Sea como fuere, los plazos van llegando y pocos han conseguido mudarse pues no encuentran alternativas. «Yo firmé, como casi todos, tengo que salir el 30 de noviembre, pero... ¡no tengo adónde! Tengo mujer y dos hijas, no tengo trabajo, pido ayuda y alimentos para salir adelante. Pago 250 euros y no encuentro nada similar. Me iría gustoso, pero no puedo y encima me amenazan con los tribunales», explica un marroquí en plena reunión improvisada en uno de los cuatro portales.

Eduardo Romeo, en nombre y representación de Residencial Duquesa S. L., aclaraba a requerimiento de este periódico que los contratos, según vayan venciendo o según se vayan alcanzando los acuerdos para su resolución, se rescindirán. «La idea es no renovar a nadie, pero sin prisas, y de hecho no se ha ido nadie y ya hay contratos vencidos», explica quien asegura que aún no hay ni plazos ni tan siquiera proyecto definitivo para el inmueble.
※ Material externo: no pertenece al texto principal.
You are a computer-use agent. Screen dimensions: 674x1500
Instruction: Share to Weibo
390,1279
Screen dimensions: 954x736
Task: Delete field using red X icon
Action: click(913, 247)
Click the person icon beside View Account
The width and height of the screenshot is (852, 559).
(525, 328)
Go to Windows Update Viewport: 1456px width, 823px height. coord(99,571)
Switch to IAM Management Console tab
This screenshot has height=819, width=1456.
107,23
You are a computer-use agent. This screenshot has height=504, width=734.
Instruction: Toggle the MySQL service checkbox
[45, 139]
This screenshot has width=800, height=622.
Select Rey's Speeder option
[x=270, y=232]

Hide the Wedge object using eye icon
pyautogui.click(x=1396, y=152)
Romeo habla de en torno a 46 pisos, no todos ocupados, y con diferentes casuísticas, incluida la renta antigua -aunque la mayoría son de entre 200 y 300 euros-. Desde la comunidad dicen que de renta antigua vendrían a quedar media docena de viviendas, ocupadas por vecinos de toda la vida, que ahora, y a falta de sentarse a la mesa, tampoco tienen claro su futuro. «Llegamos de recién casados y no hemos parado de invertir y reformar el que ha sido como nuestro piso en una comunidad en la que nunca se han ocupado de nada...», explica emocionado un matrimonio español con más de 80 años y 54 como residentes.

De su testimonio se desprende la ausencia de comunidad y la falta de mantenimiento desde hace años -actualmente no hay expediente alguno, pero entre el 2014 y el 2015 se requirió por parte del Ayuntamiento a la antigua propiedad para sanear las fachadas ante el riesgo de desprendimientos-. De hecho, una de las cláusulas introducidas por la sociedad inmobiliaria en sus 'acuerdos amistosos' es la renuncia, por parte del arrendatario, «a realizar cualquier reclamación por el estado de la vivienda y de los elementos comunes del edificio, incluso si algún servicio dejara de funcionar». Y ya los hay, como el ascensor del número 6.

Otras, como Sabina, tienen más suerte. «Afortunadamente trabajamos yo y mi marido y aunque me quedaba un año de contrato he encontrado otro piso... apoyo, eso sí, a los que no pueden irse», cuenta. Los afectados aseguran que han acudido al Ayuntamiento y, de momento, no han obtenido respuesta alguna. Incluso han tratado de ponerse en contacto, sin éxito, con Alcaldía.